Research talk:Wikipedia article creation/Work log/Friday, November 15th
Add topicAppearance
Friday, November 15th
[edit]I don't have much time to hack on this today. I've been waiting for one of my queries to finish. This is the one that gathers all of the pages that *have not* been deleted along with the rev_id of their first edit. Instead of waiting on that to finish, I decided to split up the work.
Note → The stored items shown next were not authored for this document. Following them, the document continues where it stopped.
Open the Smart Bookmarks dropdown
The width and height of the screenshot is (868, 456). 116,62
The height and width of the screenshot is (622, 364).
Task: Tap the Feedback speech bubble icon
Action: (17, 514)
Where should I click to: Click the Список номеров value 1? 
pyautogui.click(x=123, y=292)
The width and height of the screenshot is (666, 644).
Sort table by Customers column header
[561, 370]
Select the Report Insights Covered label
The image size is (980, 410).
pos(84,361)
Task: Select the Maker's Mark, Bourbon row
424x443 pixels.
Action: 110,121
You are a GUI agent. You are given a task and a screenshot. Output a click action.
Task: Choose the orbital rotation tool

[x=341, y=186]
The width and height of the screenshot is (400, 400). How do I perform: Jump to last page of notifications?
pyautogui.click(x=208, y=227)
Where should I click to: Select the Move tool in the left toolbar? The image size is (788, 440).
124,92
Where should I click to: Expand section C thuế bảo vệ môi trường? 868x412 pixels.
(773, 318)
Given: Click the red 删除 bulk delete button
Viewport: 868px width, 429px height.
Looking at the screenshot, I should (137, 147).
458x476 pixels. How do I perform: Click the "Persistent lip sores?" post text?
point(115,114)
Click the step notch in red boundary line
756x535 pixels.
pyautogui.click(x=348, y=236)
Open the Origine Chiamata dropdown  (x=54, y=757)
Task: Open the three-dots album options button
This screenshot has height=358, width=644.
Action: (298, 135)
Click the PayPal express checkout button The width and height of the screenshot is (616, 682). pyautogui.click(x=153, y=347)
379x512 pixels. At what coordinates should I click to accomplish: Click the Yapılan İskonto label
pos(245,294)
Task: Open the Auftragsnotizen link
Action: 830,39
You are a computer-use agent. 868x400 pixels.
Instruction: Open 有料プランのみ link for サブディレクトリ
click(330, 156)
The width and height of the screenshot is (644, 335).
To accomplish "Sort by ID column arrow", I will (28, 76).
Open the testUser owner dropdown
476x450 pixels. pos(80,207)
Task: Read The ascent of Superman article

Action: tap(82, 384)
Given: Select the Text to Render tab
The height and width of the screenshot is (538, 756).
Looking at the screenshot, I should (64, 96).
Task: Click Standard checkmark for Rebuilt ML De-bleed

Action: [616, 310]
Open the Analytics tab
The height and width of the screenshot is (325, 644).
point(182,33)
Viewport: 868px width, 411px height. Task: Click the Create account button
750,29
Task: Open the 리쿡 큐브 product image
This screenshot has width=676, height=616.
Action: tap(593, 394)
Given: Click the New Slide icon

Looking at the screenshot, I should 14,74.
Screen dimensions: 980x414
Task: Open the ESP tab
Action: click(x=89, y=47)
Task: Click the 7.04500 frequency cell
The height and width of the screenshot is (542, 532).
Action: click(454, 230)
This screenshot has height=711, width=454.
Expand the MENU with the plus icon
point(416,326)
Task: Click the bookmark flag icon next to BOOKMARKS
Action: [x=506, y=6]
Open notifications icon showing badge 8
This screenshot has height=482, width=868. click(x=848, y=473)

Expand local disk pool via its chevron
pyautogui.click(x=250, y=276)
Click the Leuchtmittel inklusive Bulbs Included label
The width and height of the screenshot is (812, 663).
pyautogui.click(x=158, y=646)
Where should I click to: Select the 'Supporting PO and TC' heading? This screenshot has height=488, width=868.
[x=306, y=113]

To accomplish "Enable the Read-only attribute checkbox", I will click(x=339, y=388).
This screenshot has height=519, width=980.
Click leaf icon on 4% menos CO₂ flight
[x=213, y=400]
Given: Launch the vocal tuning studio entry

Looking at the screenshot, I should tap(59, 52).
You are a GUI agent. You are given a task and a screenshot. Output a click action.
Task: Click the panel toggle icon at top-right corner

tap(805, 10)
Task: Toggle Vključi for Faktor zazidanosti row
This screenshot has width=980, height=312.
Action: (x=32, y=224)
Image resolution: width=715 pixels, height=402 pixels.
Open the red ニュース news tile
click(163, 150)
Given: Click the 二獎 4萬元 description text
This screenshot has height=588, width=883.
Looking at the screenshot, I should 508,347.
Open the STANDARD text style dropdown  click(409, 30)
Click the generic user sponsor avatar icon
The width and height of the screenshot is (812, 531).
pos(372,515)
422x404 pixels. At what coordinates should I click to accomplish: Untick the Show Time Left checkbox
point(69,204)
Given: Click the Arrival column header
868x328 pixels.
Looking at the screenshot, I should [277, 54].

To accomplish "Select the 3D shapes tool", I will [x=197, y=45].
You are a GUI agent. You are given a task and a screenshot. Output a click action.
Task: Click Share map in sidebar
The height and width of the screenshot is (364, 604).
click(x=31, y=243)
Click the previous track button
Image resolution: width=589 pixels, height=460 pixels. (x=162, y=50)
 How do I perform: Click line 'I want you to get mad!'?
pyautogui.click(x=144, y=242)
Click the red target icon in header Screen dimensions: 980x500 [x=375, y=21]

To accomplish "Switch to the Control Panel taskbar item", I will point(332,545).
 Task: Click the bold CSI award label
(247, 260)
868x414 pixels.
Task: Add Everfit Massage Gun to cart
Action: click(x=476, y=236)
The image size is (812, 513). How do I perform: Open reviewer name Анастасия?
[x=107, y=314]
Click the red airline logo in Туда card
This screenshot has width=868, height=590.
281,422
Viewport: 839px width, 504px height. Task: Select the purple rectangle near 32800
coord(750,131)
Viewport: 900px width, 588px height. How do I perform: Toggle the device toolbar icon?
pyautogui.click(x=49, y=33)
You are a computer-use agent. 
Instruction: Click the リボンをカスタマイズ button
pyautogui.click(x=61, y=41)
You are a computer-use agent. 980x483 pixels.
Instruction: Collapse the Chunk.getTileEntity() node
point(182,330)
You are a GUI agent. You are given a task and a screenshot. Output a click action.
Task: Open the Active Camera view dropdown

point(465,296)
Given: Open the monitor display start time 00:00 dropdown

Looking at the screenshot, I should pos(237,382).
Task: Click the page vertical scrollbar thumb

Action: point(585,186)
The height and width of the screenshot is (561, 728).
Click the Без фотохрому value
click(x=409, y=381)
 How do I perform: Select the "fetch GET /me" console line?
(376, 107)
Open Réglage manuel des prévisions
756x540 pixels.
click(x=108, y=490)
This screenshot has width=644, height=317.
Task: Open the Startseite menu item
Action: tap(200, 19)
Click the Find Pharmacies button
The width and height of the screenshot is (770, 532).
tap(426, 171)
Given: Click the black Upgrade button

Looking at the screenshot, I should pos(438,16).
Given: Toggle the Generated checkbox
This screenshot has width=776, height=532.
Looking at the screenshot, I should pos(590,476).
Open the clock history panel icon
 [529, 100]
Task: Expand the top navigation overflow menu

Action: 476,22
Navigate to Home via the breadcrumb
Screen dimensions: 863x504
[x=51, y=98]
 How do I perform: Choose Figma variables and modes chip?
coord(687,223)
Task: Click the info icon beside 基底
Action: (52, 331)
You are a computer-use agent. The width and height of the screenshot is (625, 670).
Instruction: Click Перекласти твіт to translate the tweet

First, I'll get all of the page stats from the revision table:
CREATE TABLE halfak.nov13_page_revision_stats
SELECT
rev_page AS page_id,
MIN(rev_id) AS first_rev_id,
COUNT(*) AS revisions,
MIN(rev_timestamp) AS first_edit,
MAX(rev_timestamp) AS last_edit
FROM revision
WHERE rev_timestamp < "20131105000000"
GROUP BY 1
Then I'll join it with page to get non-archived pages with stats:
SELECT
page_id,
page_namespace,
page_title,
revisions,
first_edit,
last_edit,
False AS archived,
first_rev_id
FROM halfak.page_revision_stats
INNER JOIN page USING (page_id)
WHERE rev_timestamp < "20131105000000"
GROUP BY 1,2,3;
I've kicked the query off so, hopefully, it will be done by the end of the day.